**Data entries:**
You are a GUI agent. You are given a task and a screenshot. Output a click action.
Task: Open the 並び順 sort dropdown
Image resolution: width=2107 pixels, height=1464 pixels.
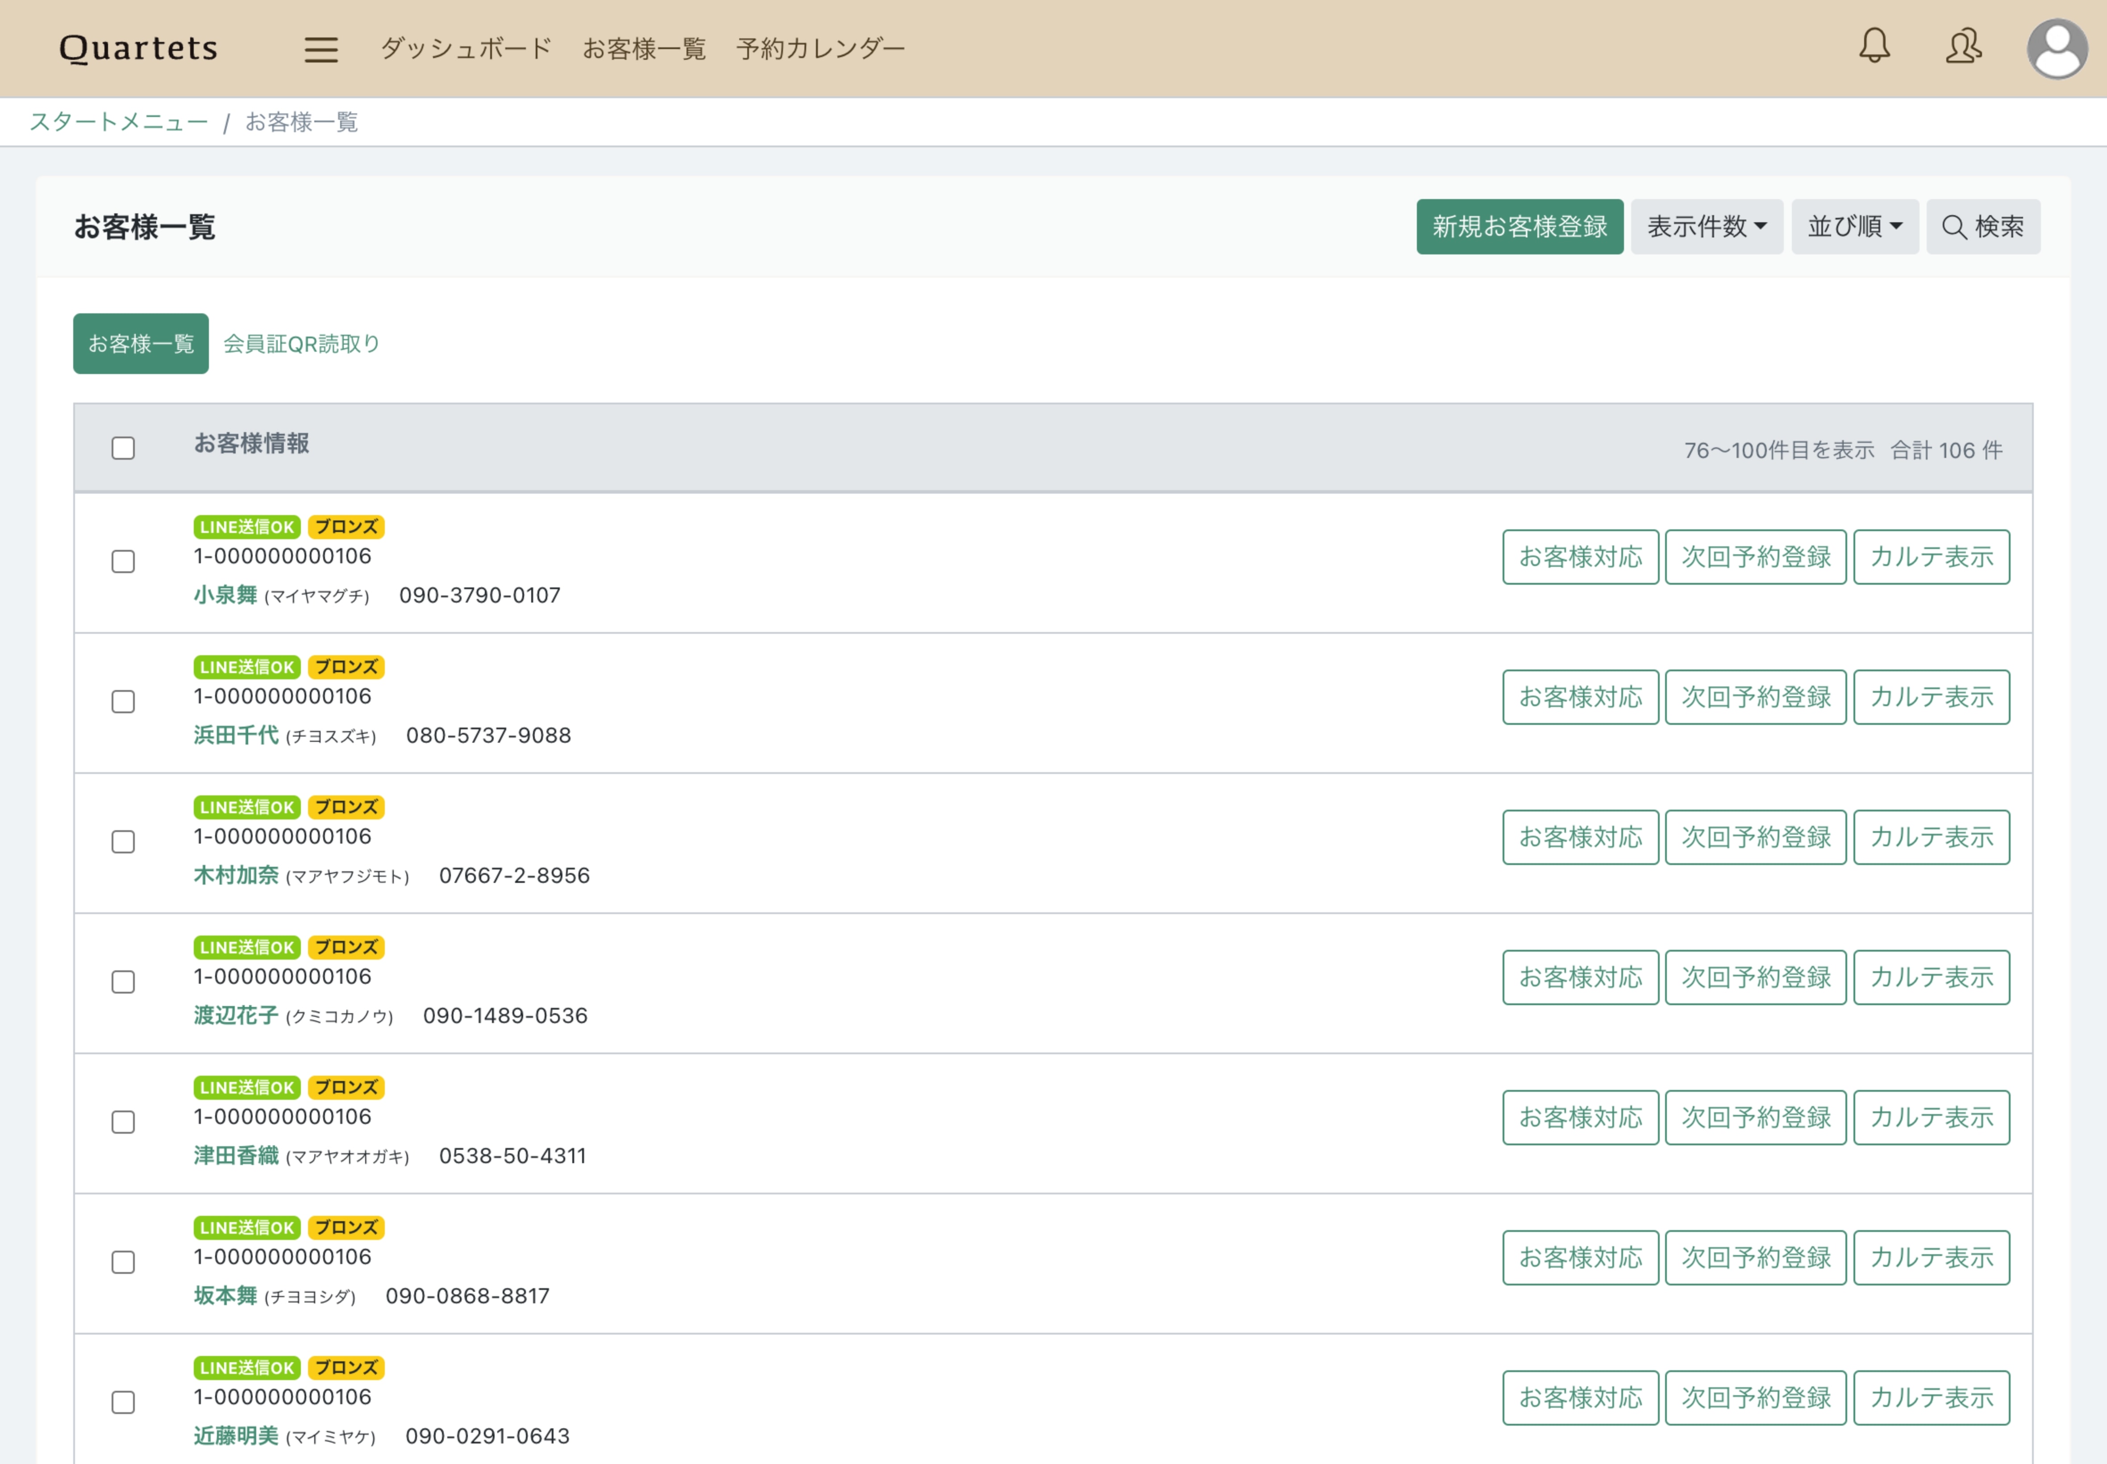(x=1854, y=227)
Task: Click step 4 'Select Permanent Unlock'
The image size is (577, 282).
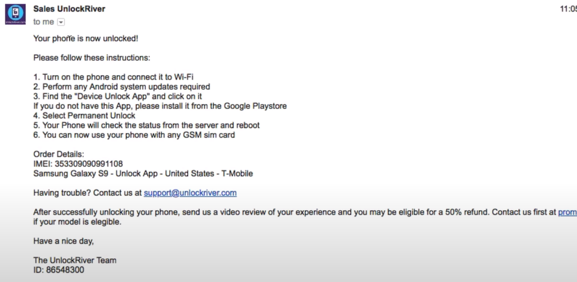Action: pyautogui.click(x=84, y=115)
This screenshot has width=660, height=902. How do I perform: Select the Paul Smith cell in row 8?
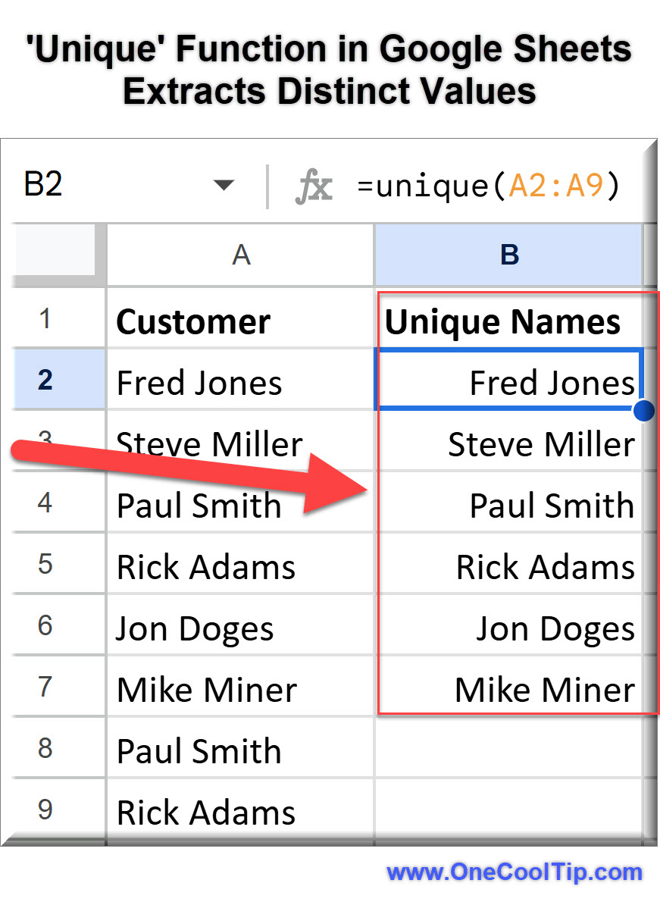click(199, 750)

**WRITTEN EXERCISE:**
Collect every line of the entries above that contains the string "height". Matching is case-sensitive.

**IN RESPONSE:**
Image resolution: width=2107 pixels, height=1464 pixels.
This screenshot has width=660, height=902. How do I perform: Select the Paul Smith cell in row 8?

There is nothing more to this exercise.